The answer must be an exact copy of the lines from the one containing "[Load image into Gallery viewer, 1] (98, 654)" through the last line of the records, with the pictures left out.

═══

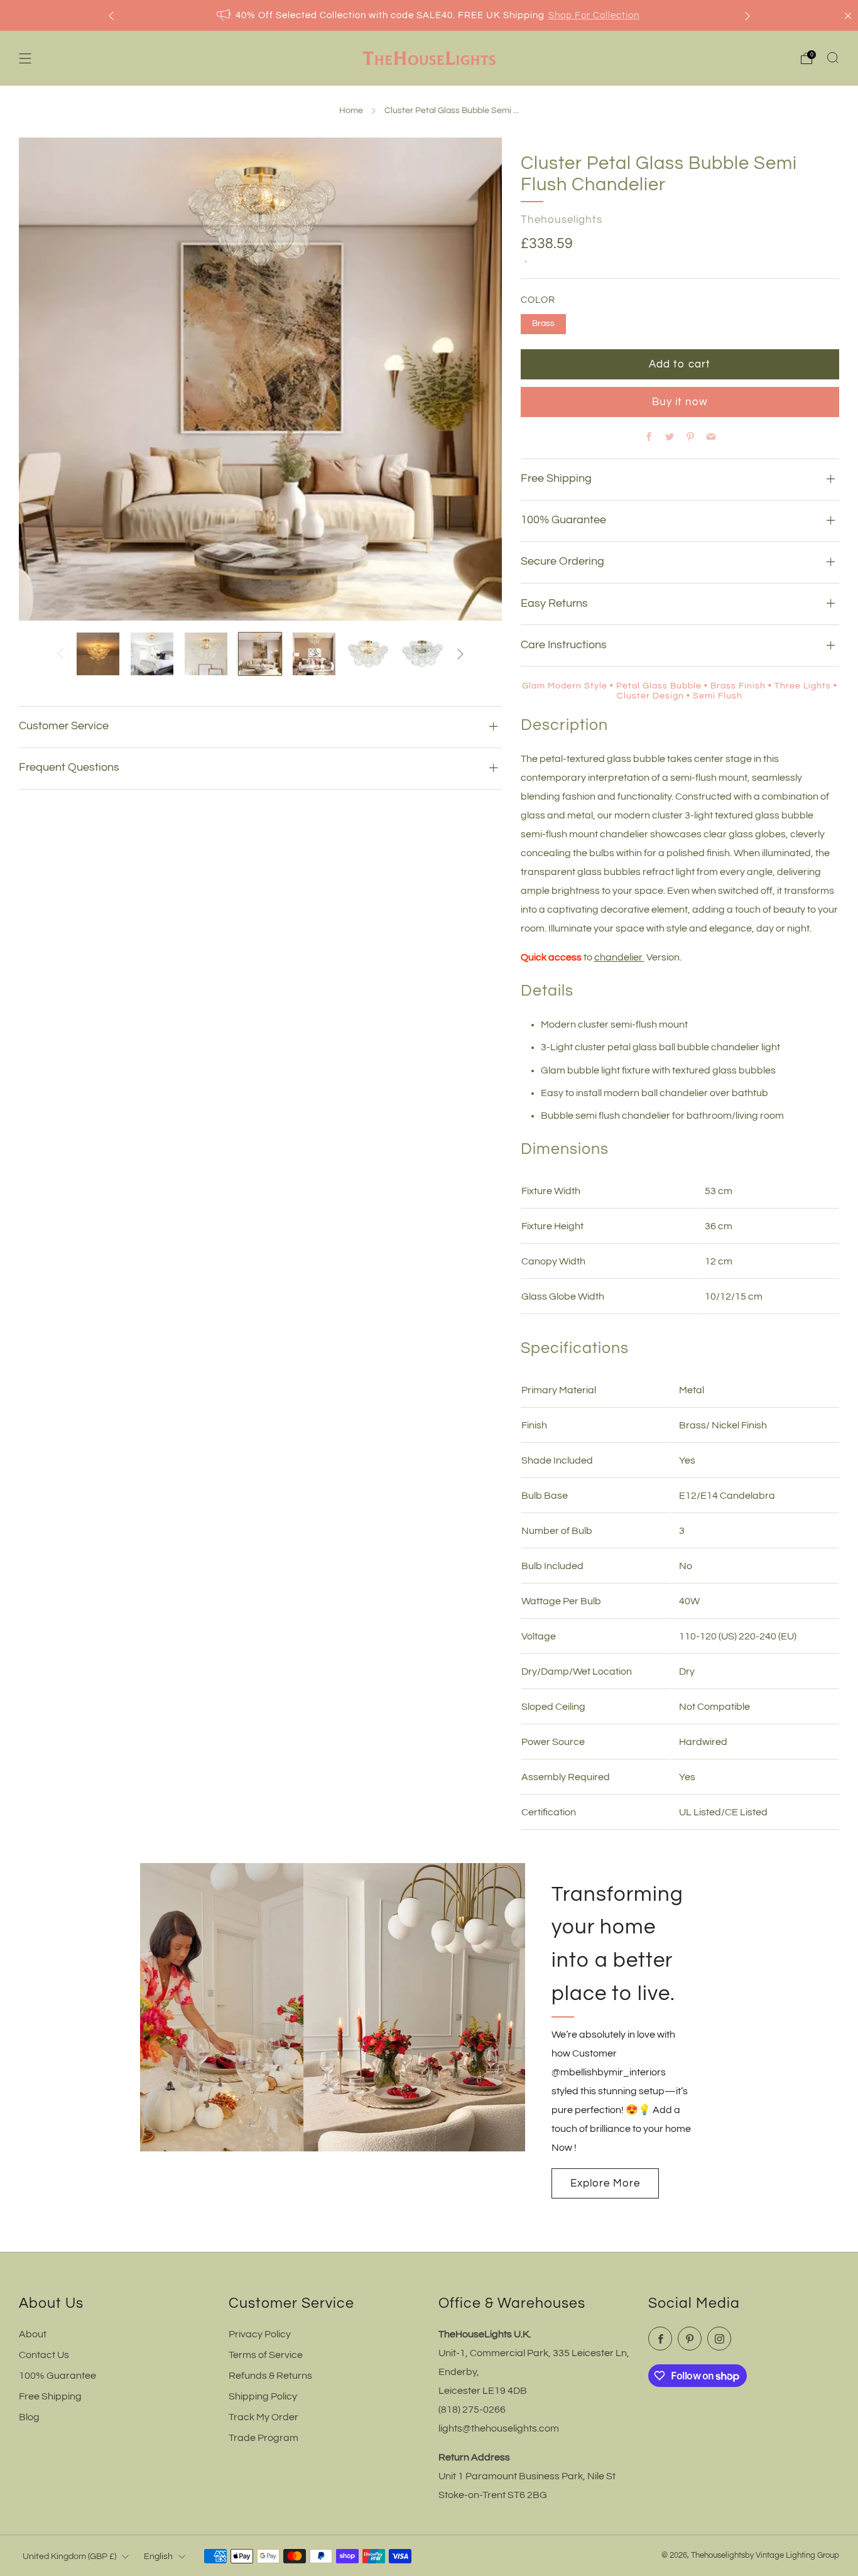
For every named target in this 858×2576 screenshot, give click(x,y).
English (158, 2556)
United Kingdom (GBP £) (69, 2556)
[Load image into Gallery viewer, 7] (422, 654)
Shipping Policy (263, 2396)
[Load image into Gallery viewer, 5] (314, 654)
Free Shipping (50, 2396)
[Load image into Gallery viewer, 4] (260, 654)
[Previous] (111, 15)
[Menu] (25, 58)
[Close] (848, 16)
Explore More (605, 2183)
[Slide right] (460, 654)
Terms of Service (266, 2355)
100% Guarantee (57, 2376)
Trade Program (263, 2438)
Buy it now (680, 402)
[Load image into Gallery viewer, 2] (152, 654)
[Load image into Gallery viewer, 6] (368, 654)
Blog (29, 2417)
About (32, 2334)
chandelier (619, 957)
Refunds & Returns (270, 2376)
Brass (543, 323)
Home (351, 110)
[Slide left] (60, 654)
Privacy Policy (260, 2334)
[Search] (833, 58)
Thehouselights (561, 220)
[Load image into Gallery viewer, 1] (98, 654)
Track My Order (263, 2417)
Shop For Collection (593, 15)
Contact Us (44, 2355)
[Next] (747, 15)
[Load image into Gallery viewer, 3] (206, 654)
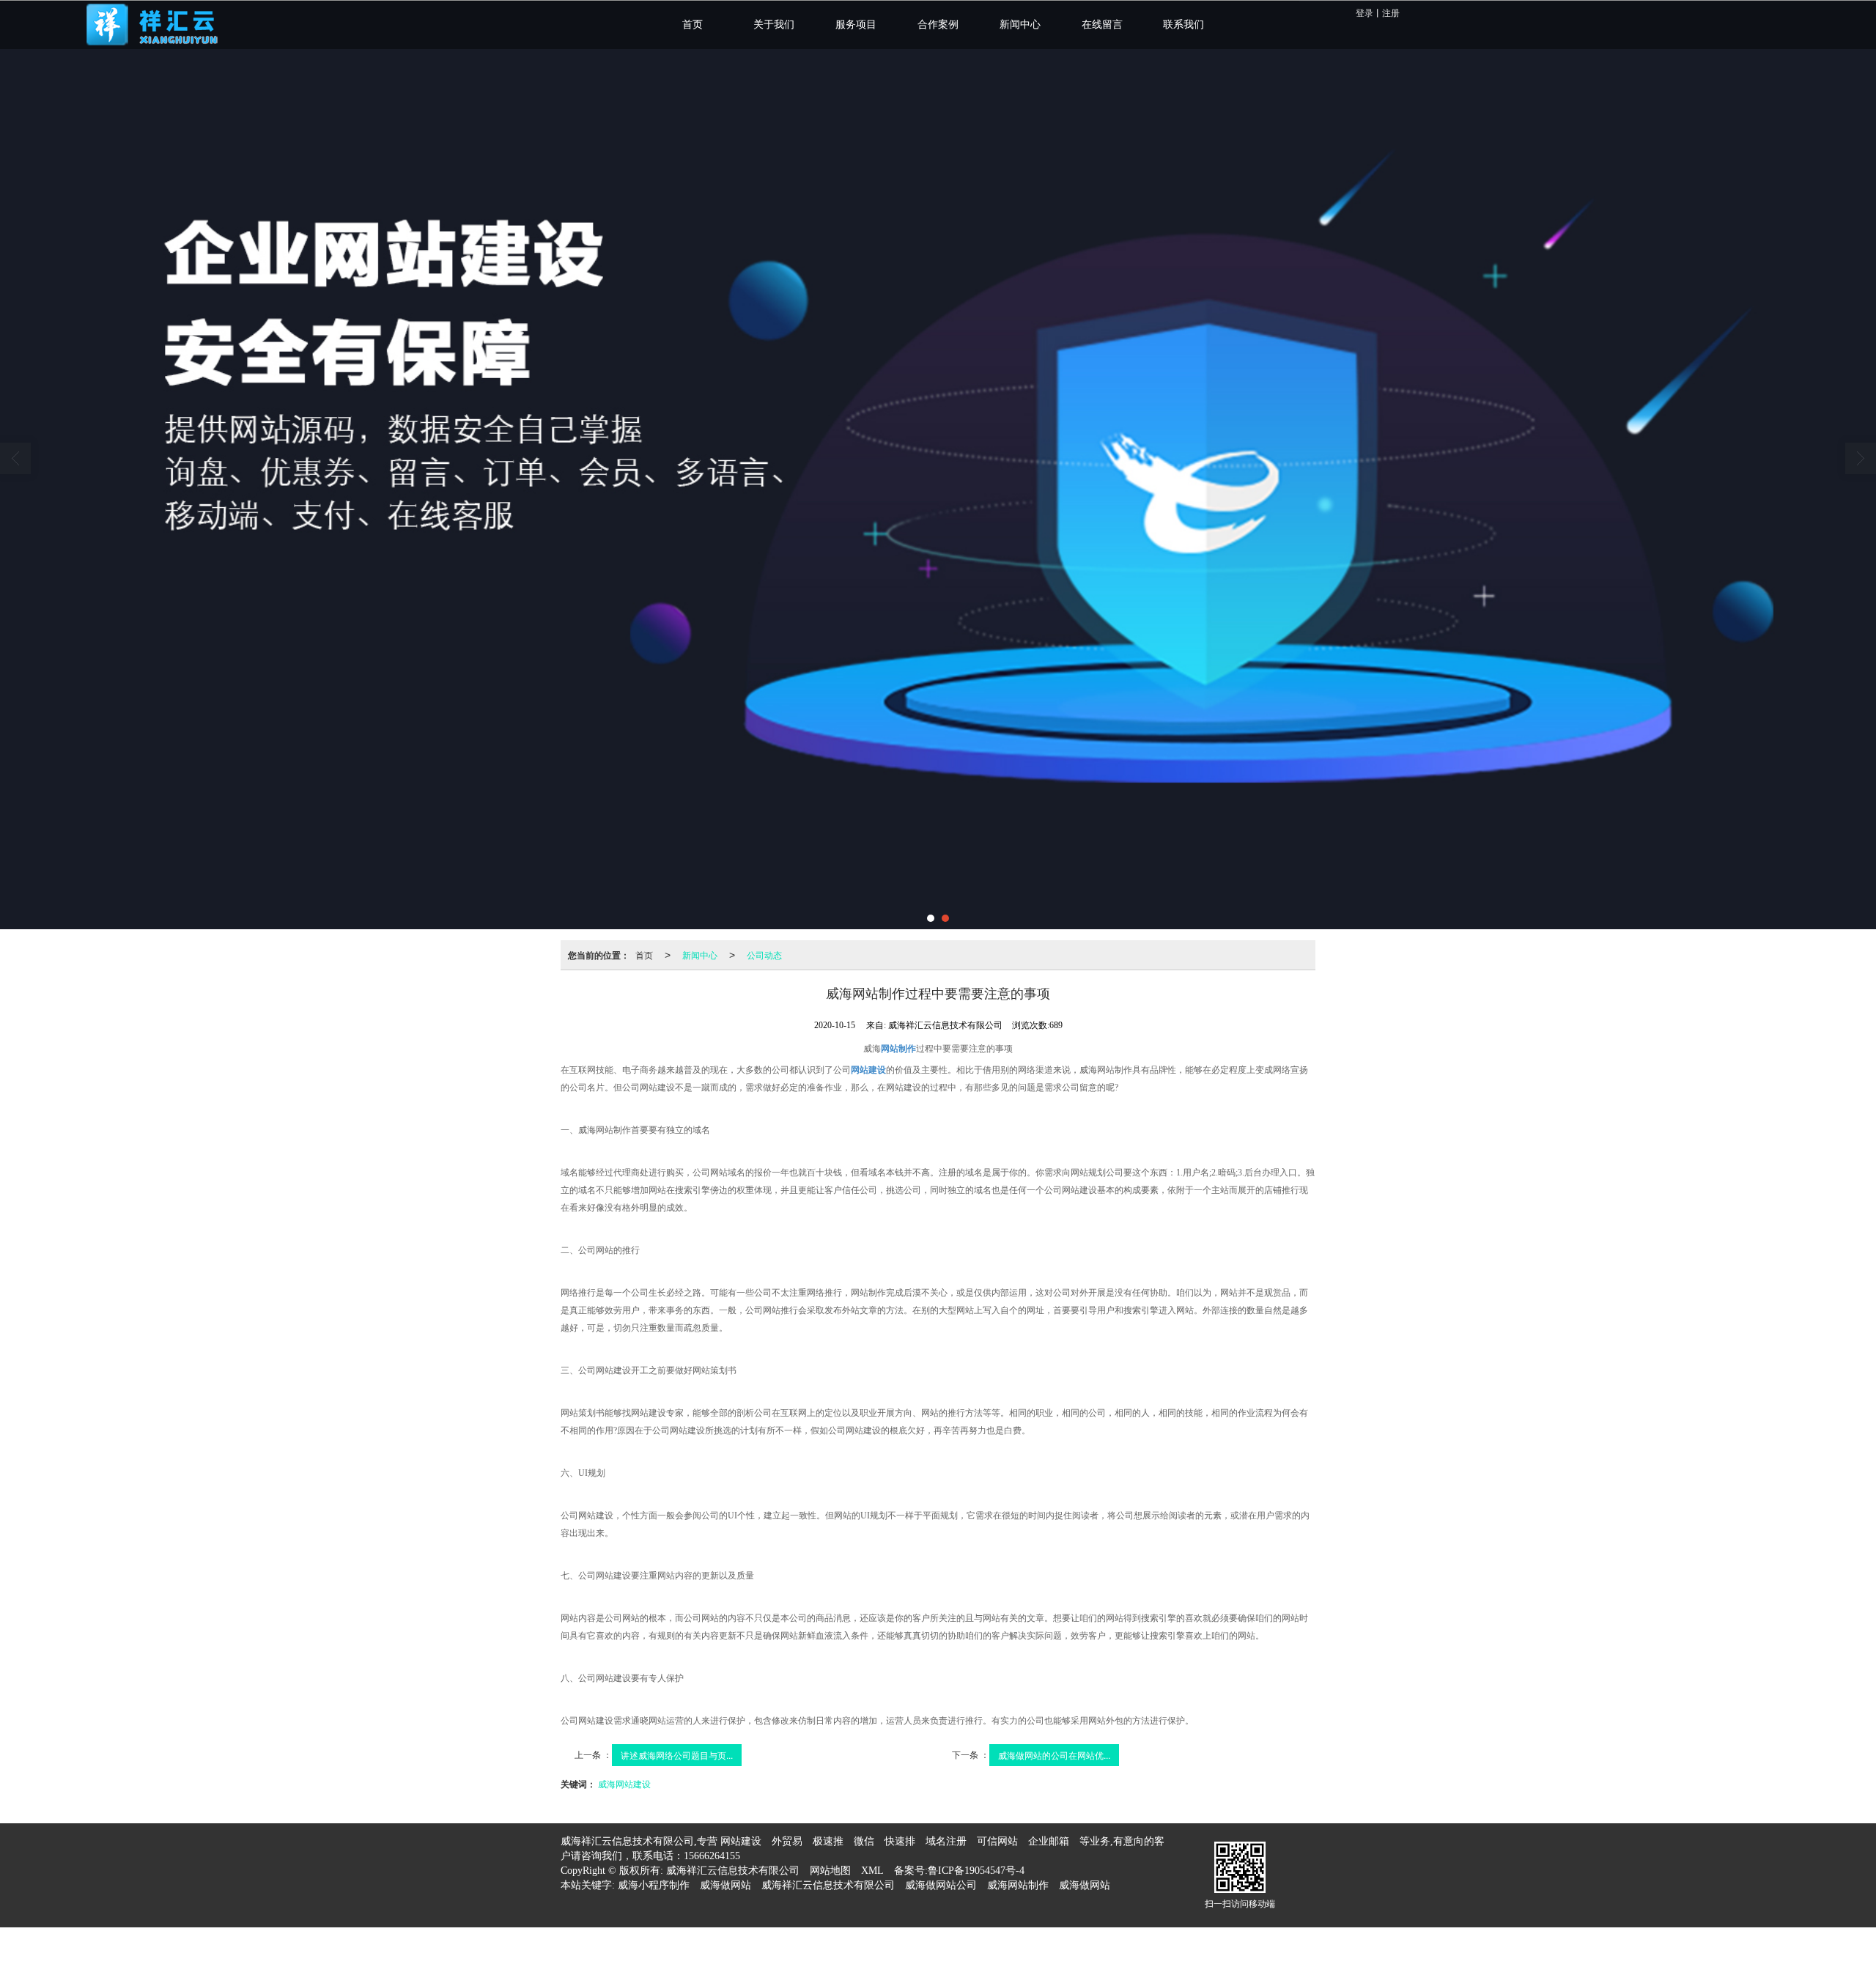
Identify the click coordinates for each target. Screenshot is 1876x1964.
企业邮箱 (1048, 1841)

═══

● **Solution to the problem**
[Load image into Gallery viewer, 1] (98, 654)
Track My Order (263, 2417)
Shop For Collection (593, 15)
Contact Us (44, 2355)
[Next] (747, 15)
[Load image into Gallery viewer, 3] (206, 654)
Identify the click coordinates for each target. Screenshot is 1876x1964.
企业邮箱 (1048, 1841)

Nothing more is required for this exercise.